Cambio Climático: EL TIEMPO SE AGOTA

Fuente: El país

La cantidad de gases de efecto invernadero enviados a la atmósfera alcanzó un nuevo máximo histórico en 2013. Así lo reveló a principios de septiembre la Organización Meteorológica Mundial. El dióxido de carbono ha aumentado su concentración a un ritmo que no se observaba desde hace casi treinta años.

Los niveles de nieve y hielo descienden. La temperatura de los océanos y de la atmósfera sigue subiendo. El nivel del mar se eleva. El cambio climático ya es una realidad, y está causado por la mano del hombre, afirman los científicos de la ONU. Altera las estaciones, los ciclos de la naturaleza; favorece los fenómenos meteorológicos extremos.

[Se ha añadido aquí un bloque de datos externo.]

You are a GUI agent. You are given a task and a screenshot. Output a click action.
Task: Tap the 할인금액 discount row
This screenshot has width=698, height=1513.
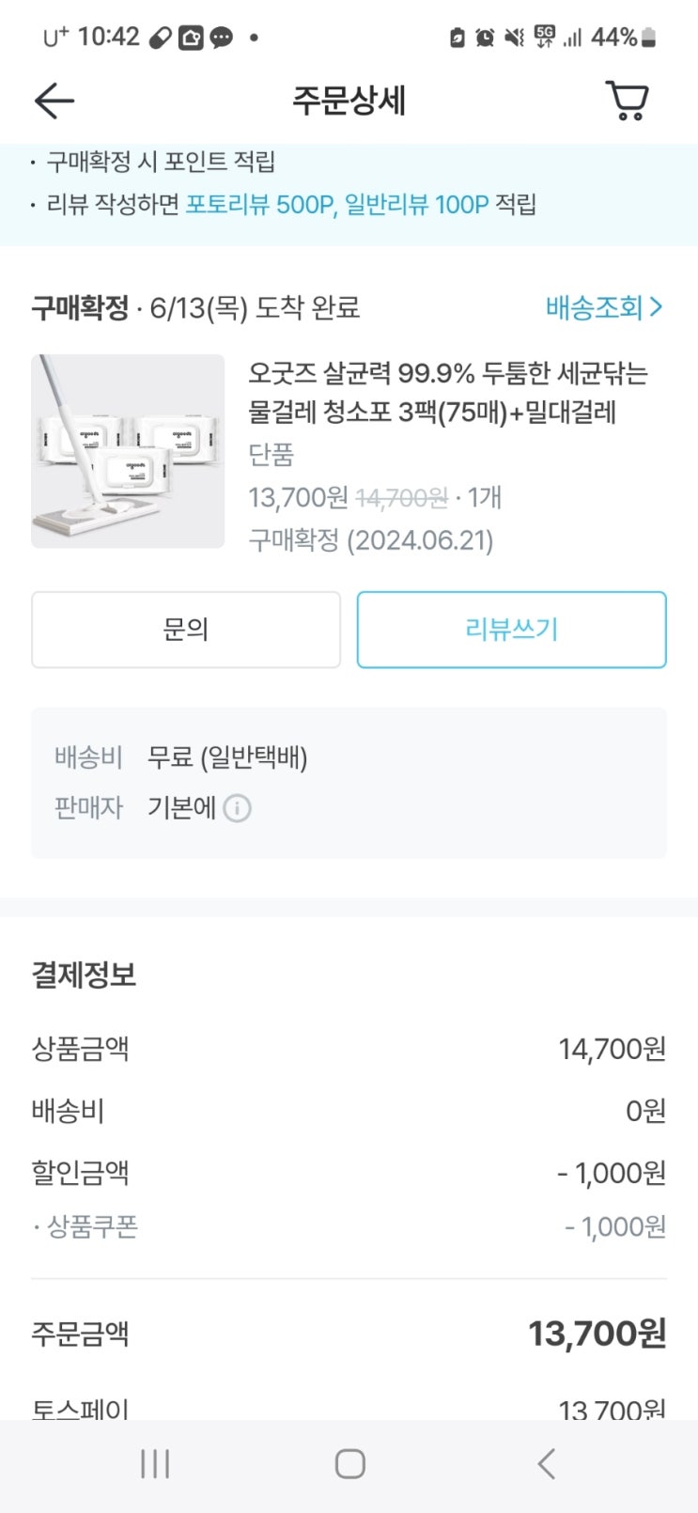point(349,1173)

El informe científico del IPCC plantea varios escenarios de futuro en función de cómo reaccione el mundo. Si no se hace nada, si no se recortan emisiones, las temperaturas podrían subir hasta en 4,8 grados, con lo cual el volumen de los glaciares se reduciría en un 85 % y el nivel del mar podría subir hasta 0,82 metros, afectando gravemente al equilibrio de los ecosistemas. Si se toman las medidas de mitigación que propone esta biblia del cambio climático, y se consiguen emisiones nulas a finales de este siglo, se podría limitar el aumento de la temperatura a dos grados. Este es el objetivo.

“Hay que aplicar el principio de precaución. Decir que será una catástrofe general no es correcto, las generalizaciones son peligrosas”, afirma Miquel Canals, catedrático de Geología Marina y director del departamento de Estratigrafía, Paleontología y Geociencias Marinas de la Universidad de Barcelona. Canals sostiene que una de las claves del futuro será el papel que puedan desempeñar los océanos en la absorción del exceso de temperatura atmosférica.

El mundo se enfrenta a un cambio de modelo energético. Reducir emisiones a cero de aquí a final de siglo significa renunciar a petróleo, gas y carbón progresivamente. “Hace falta un proceso de transformación profunda”, declara la exsecretaria de Estado. “O cambiamos o nos estampamos”. Ribera dice que no basta con conseguir una cifra de reducción de emisiones. “Debemos cambiar el modelo energético, económico y financiero”, afirma. “No sabemos cómo abordar un cambio de época porque la inercia es muy fuerte”.